==== Data for the task

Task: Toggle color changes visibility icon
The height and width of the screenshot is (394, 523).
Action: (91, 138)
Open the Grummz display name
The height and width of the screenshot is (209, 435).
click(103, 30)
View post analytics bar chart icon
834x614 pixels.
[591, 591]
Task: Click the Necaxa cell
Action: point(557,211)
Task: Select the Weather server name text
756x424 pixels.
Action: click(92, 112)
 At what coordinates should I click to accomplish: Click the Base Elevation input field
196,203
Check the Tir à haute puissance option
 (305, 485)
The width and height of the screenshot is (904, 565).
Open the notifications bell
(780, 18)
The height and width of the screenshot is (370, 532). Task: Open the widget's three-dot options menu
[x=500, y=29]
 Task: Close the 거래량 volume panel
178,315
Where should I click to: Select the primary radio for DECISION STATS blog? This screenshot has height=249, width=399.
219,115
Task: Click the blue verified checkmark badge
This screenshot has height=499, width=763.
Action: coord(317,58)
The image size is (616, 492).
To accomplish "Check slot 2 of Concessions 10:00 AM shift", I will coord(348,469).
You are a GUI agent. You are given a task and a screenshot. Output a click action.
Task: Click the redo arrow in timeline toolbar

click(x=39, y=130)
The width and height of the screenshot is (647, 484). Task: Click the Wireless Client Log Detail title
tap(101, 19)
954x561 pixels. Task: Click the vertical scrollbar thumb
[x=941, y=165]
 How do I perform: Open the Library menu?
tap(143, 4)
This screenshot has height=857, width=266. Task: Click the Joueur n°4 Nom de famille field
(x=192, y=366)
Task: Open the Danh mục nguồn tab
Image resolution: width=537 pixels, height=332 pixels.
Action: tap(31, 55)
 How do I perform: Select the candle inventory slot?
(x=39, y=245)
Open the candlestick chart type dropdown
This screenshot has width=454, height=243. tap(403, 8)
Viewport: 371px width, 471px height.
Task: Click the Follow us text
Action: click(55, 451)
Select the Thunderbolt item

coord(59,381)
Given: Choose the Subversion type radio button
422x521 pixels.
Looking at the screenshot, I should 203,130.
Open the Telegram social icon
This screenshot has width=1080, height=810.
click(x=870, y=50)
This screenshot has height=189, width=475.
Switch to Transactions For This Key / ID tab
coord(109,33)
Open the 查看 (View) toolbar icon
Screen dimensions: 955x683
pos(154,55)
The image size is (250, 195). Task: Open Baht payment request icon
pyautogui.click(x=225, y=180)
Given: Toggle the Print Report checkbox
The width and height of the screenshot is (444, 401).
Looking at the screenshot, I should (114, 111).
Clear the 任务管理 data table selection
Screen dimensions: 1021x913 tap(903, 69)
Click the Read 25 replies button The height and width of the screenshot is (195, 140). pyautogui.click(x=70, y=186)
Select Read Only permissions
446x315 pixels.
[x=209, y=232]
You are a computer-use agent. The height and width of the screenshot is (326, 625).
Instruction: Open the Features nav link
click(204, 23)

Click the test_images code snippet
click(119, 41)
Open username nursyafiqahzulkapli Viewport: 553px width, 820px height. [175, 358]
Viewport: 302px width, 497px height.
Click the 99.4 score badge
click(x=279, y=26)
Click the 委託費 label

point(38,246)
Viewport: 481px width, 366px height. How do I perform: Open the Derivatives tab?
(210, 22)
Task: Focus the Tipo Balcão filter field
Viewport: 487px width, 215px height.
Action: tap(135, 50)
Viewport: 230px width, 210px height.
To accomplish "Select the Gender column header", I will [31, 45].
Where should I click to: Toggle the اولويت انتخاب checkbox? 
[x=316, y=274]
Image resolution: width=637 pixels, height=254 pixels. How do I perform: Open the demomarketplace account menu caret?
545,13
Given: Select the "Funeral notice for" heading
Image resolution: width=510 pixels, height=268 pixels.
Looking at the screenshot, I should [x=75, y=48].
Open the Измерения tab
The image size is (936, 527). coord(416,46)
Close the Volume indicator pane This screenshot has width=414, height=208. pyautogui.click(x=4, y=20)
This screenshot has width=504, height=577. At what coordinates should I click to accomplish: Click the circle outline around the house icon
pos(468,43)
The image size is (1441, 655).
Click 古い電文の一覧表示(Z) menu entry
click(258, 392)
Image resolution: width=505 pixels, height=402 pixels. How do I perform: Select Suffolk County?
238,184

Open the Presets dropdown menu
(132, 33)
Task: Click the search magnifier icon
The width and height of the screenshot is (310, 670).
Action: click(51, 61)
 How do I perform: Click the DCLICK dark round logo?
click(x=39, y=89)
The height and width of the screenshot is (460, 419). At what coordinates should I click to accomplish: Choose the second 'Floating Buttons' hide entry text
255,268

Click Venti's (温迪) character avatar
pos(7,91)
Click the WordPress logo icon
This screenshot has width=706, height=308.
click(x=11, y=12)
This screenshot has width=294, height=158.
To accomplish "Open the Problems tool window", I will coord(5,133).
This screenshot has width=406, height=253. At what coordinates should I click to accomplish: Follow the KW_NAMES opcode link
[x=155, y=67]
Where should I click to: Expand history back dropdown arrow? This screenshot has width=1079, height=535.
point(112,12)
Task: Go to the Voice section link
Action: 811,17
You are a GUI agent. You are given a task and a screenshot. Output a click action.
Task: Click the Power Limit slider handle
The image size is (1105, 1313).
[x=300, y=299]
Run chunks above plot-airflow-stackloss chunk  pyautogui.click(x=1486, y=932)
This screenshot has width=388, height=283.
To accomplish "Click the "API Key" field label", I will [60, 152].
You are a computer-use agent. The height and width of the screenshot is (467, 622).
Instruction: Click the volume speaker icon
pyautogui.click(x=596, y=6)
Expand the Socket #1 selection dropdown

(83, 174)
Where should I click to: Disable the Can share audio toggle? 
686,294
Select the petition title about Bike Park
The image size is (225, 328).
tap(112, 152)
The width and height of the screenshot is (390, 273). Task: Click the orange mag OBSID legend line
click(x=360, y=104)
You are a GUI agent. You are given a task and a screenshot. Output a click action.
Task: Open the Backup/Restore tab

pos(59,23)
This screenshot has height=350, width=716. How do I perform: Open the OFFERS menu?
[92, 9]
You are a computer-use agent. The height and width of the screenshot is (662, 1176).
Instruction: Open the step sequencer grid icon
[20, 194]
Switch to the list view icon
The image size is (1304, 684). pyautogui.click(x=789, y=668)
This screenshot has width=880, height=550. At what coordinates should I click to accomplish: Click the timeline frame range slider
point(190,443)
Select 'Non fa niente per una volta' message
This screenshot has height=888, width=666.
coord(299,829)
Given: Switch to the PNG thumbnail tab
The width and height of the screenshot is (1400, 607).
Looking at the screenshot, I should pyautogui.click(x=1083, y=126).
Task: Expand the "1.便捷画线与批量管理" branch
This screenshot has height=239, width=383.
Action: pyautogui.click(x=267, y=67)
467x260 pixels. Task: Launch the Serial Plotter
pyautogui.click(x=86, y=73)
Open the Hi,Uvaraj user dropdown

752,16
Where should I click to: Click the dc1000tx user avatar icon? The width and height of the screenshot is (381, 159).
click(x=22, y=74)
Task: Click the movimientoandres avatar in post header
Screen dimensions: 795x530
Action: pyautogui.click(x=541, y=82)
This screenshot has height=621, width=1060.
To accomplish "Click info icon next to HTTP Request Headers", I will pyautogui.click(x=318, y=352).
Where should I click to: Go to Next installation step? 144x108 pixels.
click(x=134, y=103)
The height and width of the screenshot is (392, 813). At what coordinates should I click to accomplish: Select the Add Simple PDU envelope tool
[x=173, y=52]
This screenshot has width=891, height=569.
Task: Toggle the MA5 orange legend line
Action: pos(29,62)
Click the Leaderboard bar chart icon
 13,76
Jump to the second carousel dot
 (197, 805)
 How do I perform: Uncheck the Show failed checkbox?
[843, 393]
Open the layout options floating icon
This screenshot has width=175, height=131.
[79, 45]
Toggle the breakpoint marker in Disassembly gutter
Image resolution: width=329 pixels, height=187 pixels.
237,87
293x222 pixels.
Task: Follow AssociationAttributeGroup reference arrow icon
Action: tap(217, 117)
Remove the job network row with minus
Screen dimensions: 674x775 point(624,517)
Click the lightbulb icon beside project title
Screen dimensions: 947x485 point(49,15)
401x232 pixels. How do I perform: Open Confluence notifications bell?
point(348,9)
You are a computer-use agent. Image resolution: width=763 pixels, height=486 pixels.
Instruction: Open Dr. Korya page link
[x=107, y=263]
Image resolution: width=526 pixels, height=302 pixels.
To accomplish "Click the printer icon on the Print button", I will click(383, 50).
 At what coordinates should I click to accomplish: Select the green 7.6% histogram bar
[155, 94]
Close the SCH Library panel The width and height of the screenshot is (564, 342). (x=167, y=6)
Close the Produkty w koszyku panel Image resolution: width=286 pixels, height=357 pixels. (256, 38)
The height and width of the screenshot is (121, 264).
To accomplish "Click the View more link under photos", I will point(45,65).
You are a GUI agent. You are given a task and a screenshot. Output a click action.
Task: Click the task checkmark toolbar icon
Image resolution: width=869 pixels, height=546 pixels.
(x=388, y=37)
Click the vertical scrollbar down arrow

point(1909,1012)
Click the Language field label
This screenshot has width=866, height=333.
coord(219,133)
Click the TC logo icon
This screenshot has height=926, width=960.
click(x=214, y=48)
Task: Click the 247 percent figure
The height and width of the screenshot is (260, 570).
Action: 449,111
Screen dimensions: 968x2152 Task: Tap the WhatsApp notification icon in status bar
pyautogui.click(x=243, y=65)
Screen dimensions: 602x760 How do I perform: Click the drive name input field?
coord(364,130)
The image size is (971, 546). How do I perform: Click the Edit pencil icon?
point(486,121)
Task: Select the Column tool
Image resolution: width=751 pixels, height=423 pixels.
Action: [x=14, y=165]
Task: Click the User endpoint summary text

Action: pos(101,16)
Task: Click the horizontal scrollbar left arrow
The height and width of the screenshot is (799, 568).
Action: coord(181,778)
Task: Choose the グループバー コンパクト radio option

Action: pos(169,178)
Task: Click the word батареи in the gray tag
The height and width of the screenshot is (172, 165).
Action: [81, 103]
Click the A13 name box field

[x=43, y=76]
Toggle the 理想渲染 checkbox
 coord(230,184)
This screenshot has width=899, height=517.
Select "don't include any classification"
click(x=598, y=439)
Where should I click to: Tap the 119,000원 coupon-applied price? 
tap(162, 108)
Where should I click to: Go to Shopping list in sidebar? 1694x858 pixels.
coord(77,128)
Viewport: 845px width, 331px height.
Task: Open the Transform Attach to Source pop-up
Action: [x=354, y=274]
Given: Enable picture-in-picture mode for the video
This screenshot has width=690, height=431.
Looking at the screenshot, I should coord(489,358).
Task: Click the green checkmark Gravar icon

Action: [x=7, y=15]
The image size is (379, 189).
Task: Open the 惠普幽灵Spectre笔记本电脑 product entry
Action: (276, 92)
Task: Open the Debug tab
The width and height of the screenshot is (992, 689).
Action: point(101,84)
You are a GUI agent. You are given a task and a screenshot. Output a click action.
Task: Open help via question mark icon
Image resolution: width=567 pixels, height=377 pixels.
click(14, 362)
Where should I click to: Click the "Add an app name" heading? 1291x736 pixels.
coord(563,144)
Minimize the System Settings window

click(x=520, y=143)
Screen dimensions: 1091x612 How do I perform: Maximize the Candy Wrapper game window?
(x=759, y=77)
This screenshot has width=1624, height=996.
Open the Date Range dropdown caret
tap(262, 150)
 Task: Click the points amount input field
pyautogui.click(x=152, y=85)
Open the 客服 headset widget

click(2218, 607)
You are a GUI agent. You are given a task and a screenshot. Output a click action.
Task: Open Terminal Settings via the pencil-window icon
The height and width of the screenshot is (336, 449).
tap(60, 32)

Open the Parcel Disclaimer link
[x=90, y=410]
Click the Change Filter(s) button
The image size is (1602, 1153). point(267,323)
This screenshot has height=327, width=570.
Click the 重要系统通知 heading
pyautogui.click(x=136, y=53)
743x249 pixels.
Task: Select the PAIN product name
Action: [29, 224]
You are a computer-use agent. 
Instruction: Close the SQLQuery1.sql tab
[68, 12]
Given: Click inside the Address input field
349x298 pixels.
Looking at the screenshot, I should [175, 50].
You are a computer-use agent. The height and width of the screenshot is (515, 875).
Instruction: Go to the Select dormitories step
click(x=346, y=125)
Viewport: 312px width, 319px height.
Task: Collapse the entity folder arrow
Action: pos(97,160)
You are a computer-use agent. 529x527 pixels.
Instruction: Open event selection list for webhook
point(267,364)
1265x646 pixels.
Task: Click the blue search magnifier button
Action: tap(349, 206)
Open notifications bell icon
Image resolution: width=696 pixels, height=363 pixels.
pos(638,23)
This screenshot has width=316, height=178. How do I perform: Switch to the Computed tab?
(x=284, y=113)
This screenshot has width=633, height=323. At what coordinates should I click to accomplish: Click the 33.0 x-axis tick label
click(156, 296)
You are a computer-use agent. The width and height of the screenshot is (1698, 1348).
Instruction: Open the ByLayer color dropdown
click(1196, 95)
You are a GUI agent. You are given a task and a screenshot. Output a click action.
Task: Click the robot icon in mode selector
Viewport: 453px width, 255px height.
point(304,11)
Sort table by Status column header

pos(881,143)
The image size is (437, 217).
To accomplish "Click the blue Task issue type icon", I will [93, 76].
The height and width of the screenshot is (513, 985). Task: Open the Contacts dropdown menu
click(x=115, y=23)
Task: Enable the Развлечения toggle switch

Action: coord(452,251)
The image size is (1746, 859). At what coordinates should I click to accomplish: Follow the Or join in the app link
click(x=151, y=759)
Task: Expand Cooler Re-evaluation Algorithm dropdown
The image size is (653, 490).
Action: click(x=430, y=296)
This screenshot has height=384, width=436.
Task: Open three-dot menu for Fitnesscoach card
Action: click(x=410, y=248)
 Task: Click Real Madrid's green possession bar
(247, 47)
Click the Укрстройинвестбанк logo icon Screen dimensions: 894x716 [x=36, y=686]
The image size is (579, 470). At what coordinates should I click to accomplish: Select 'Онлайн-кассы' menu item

========

Task: Would you copy each line of the records that contains "computer"?

Response below:
You are a computer-use agent. The height and width of the screenshot is (326, 625).
You are a computer-use agent. The height and width of the screenshot is (467, 622).
You are a computer-use agent. The height and width of the screenshot is (662, 1176).
You are a computer-use agent. Image resolution: width=763 pixels, height=486 pixels.
You are a computer-use agent. 
You are a computer-use agent. The height and width of the screenshot is (515, 875).
You are a computer-use agent. 529x527 pixels.
You are a computer-use agent. The width and height of the screenshot is (1698, 1348).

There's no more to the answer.